(WHAT NEEDS TO BE DONE): Reproduce the listing exactly, with no pictures in your copy.
──────── SOURCE DATA ────────
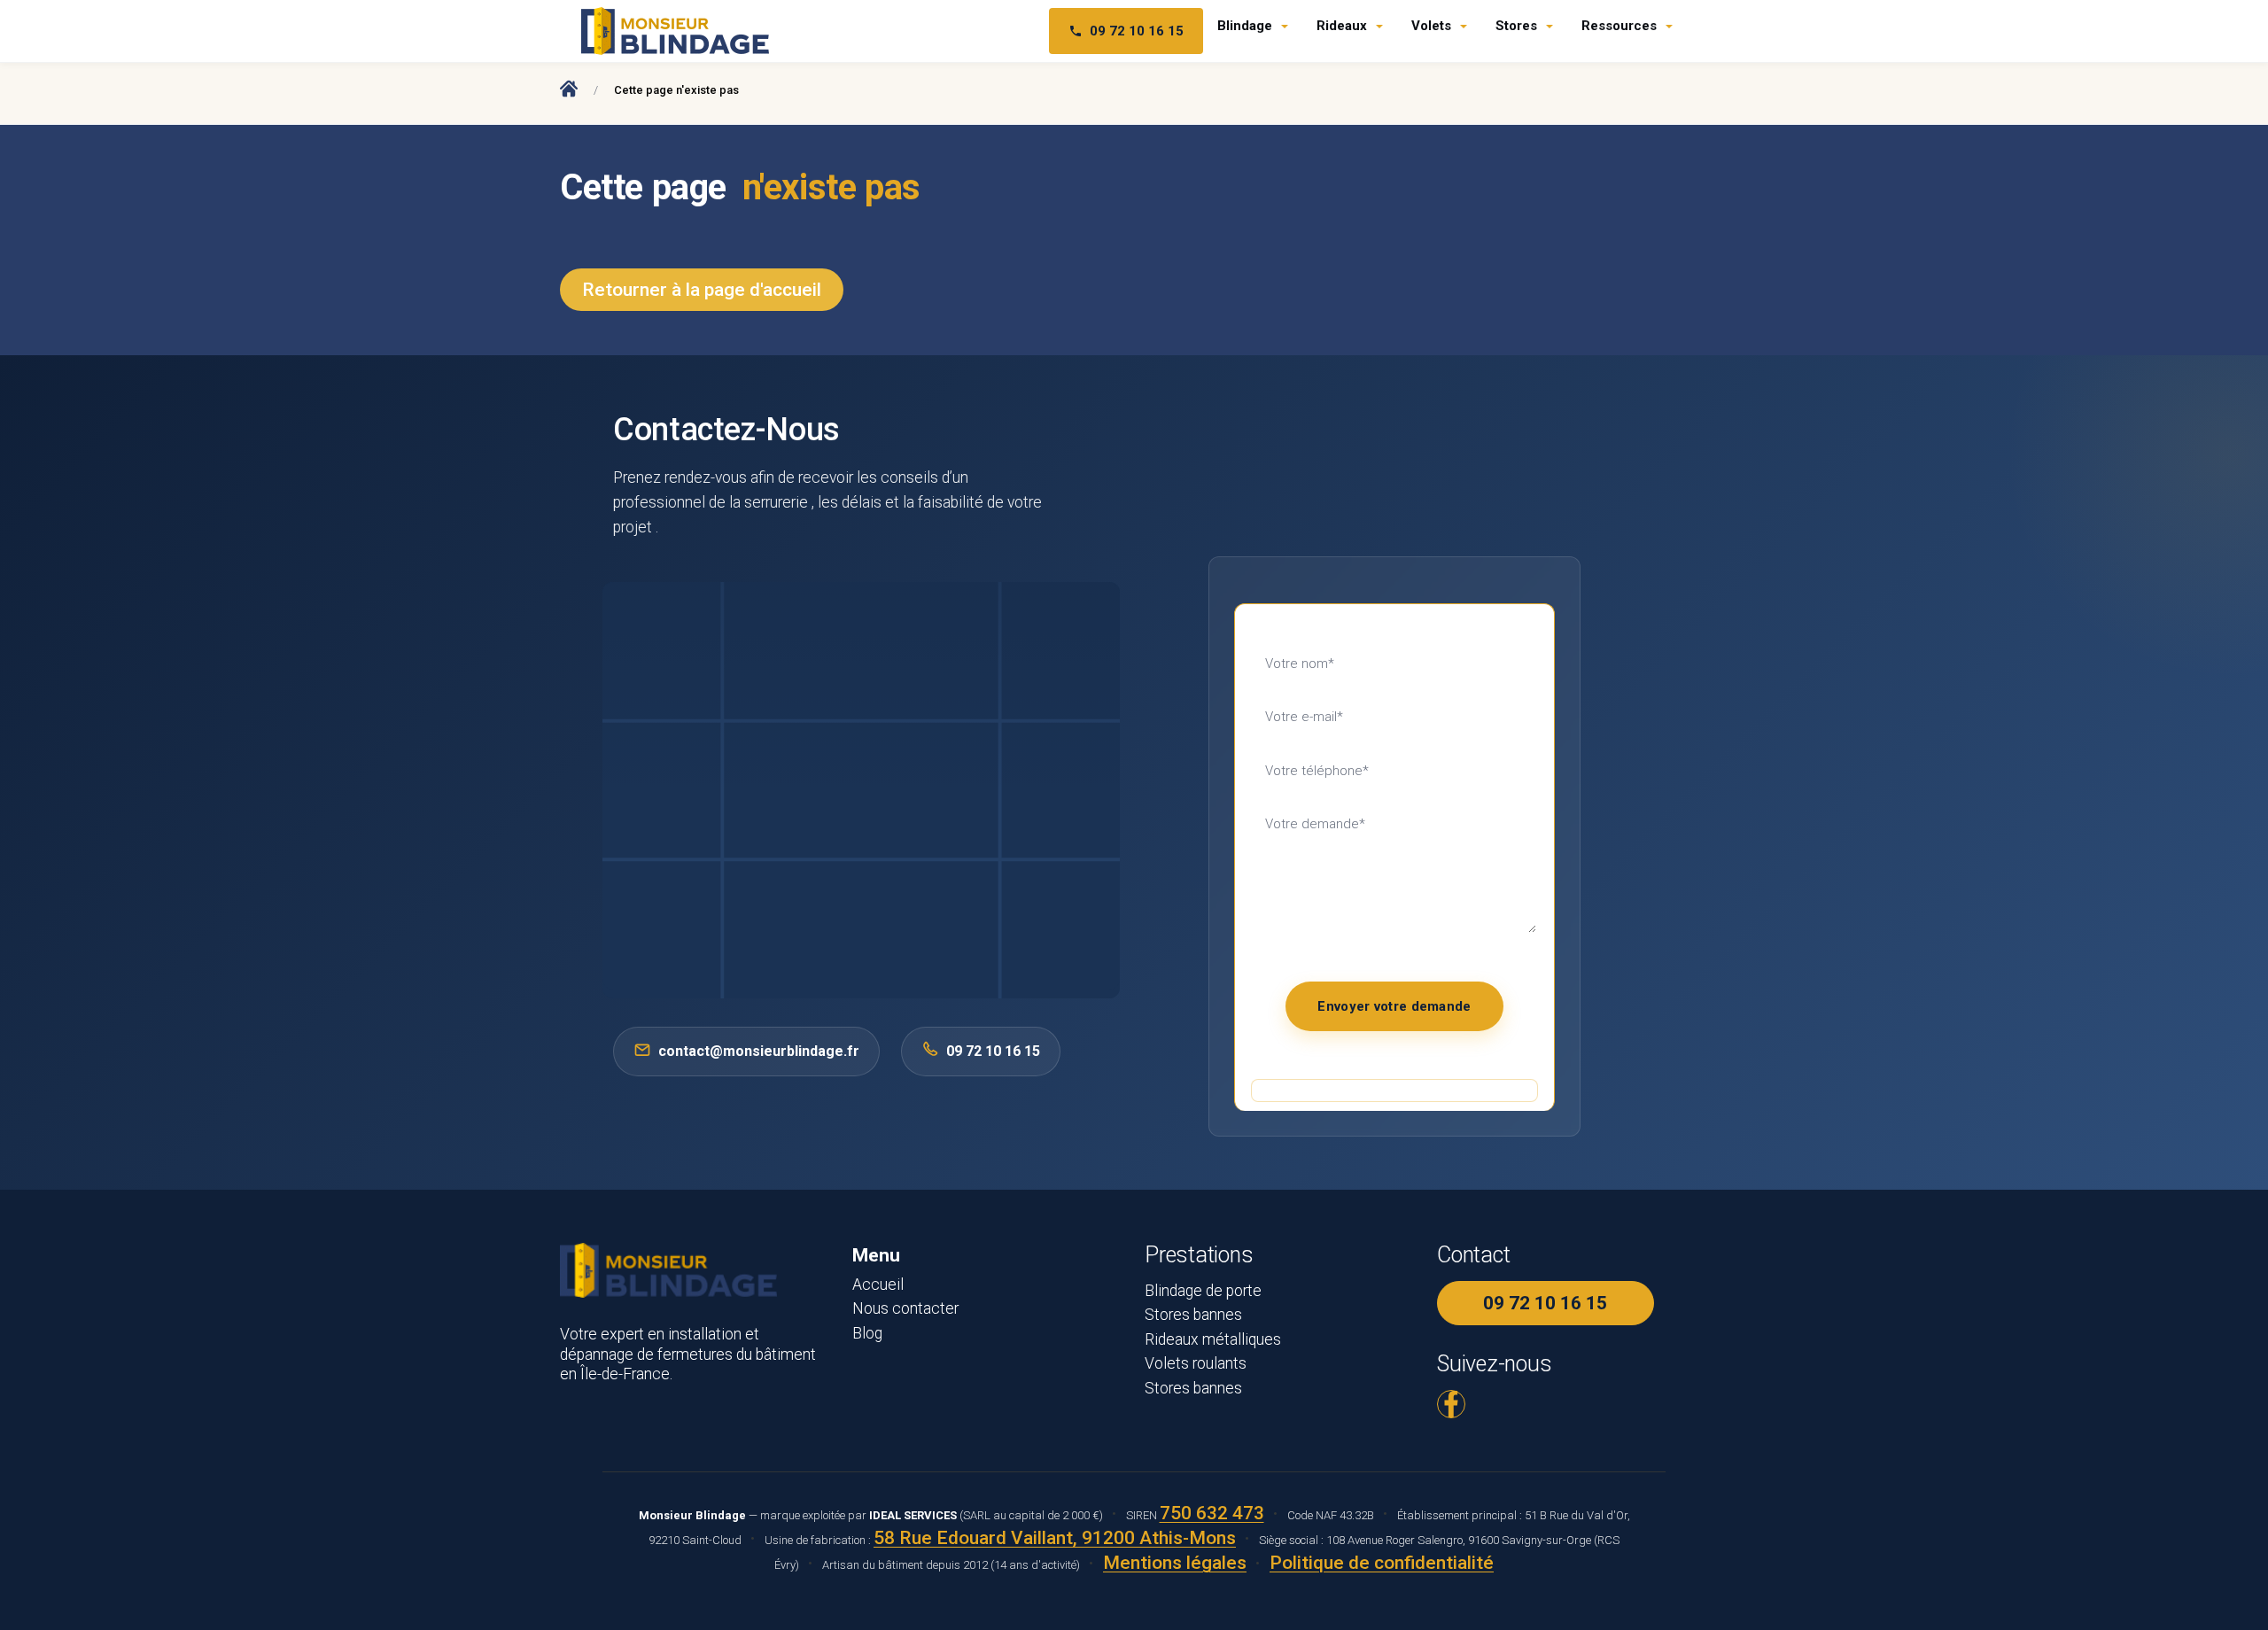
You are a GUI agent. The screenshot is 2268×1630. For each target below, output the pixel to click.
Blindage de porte (1203, 1291)
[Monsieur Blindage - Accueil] (675, 31)
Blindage (1244, 26)
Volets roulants (1196, 1363)
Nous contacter (905, 1308)
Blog (867, 1333)
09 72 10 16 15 (1137, 31)
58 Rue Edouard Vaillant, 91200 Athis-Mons (1055, 1537)
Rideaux (1342, 26)
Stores (1516, 26)
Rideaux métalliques (1213, 1339)
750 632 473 (1212, 1513)
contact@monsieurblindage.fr (758, 1051)
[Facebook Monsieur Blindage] (1451, 1404)
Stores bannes (1193, 1314)
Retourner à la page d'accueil (701, 289)
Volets (1431, 26)
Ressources (1619, 26)
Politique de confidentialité (1382, 1562)
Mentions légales (1175, 1562)
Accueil (878, 1284)
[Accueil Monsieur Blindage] (569, 87)
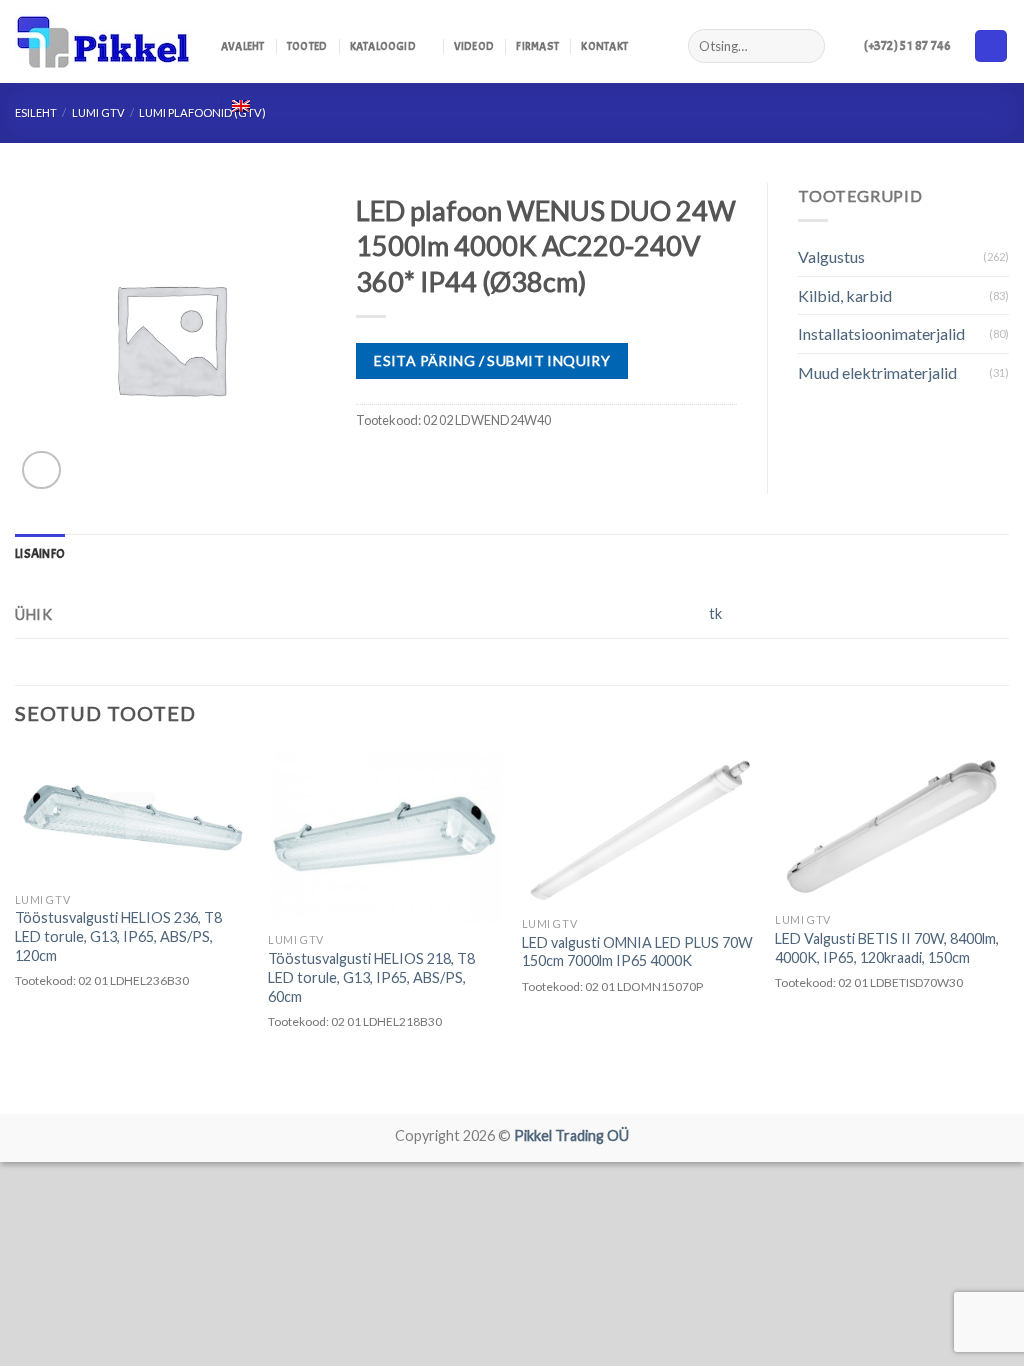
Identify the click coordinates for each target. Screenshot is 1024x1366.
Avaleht (243, 46)
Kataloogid (383, 46)
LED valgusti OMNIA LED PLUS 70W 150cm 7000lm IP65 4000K (637, 952)
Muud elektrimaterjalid (877, 372)
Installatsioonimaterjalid (881, 333)
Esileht (36, 112)
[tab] (40, 554)
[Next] (1008, 930)
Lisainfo (40, 554)
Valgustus (831, 256)
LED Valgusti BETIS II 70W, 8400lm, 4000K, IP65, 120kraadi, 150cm (887, 948)
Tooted (307, 46)
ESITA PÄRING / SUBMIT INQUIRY (492, 360)
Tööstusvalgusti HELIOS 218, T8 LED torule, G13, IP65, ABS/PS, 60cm (371, 977)
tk (715, 613)
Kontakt (604, 46)
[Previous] (16, 930)
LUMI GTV (98, 112)
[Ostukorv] (991, 46)
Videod (474, 46)
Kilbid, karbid (845, 295)
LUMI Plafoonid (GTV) (202, 112)
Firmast (537, 46)
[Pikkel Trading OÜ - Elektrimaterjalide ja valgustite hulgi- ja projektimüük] (103, 42)
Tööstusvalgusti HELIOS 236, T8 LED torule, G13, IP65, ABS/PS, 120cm (118, 936)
────────
(RESPONSE BELOW):
You are a GUI agent. The screenshot is 2268×1630. For each target below, output the pixel to click.
Blindage de porte (1203, 1291)
[Monsieur Blindage - Accueil] (675, 31)
Blindage (1244, 26)
Volets roulants (1196, 1363)
Nous contacter (905, 1308)
Blog (867, 1333)
09 72 10 16 15 (1137, 31)
58 Rue Edouard Vaillant, 91200 Athis-Mons (1055, 1537)
Rideaux (1342, 26)
Stores (1516, 26)
Rideaux métalliques (1213, 1339)
750 632 473 (1212, 1513)
contact@monsieurblindage.fr (758, 1051)
[Facebook Monsieur Blindage] (1451, 1404)
Stores bannes (1193, 1314)
Retourner à la page d'accueil (701, 289)
Volets (1431, 26)
Ressources (1619, 26)
Politique de confidentialité (1382, 1562)
Mentions légales (1175, 1562)
Accueil (878, 1284)
[Accueil Monsieur Blindage] (569, 87)
Identify the click coordinates for each target. Screenshot is 1024x1366.
Avaleht (243, 46)
Kataloogid (383, 46)
LED valgusti OMNIA LED PLUS 70W 150cm 7000lm IP65 4000K (637, 952)
Muud elektrimaterjalid (877, 372)
Installatsioonimaterjalid (881, 333)
Esileht (36, 112)
[tab] (40, 554)
[Next] (1008, 930)
Lisainfo (40, 554)
Valgustus (831, 256)
LED Valgusti BETIS II 70W, 8400lm, 4000K, IP65, 120kraadi, 150cm (887, 948)
Tooted (307, 46)
ESITA PÄRING / SUBMIT INQUIRY (492, 360)
Tööstusvalgusti HELIOS 218, T8 LED torule, G13, IP65, ABS/PS, 60cm (371, 977)
tk (715, 613)
Kontakt (604, 46)
[Previous] (16, 930)
LUMI GTV (98, 112)
[Ostukorv] (991, 46)
Videod (474, 46)
Kilbid, karbid (845, 295)
LUMI Plafoonid (GTV) (202, 112)
Firmast (537, 46)
[Pikkel Trading OÜ - Elektrimaterjalide ja valgustite hulgi- ja projektimüük] (103, 42)
Tööstusvalgusti HELIOS 236, T8 LED torule, G13, IP65, ABS/PS, 120cm (118, 936)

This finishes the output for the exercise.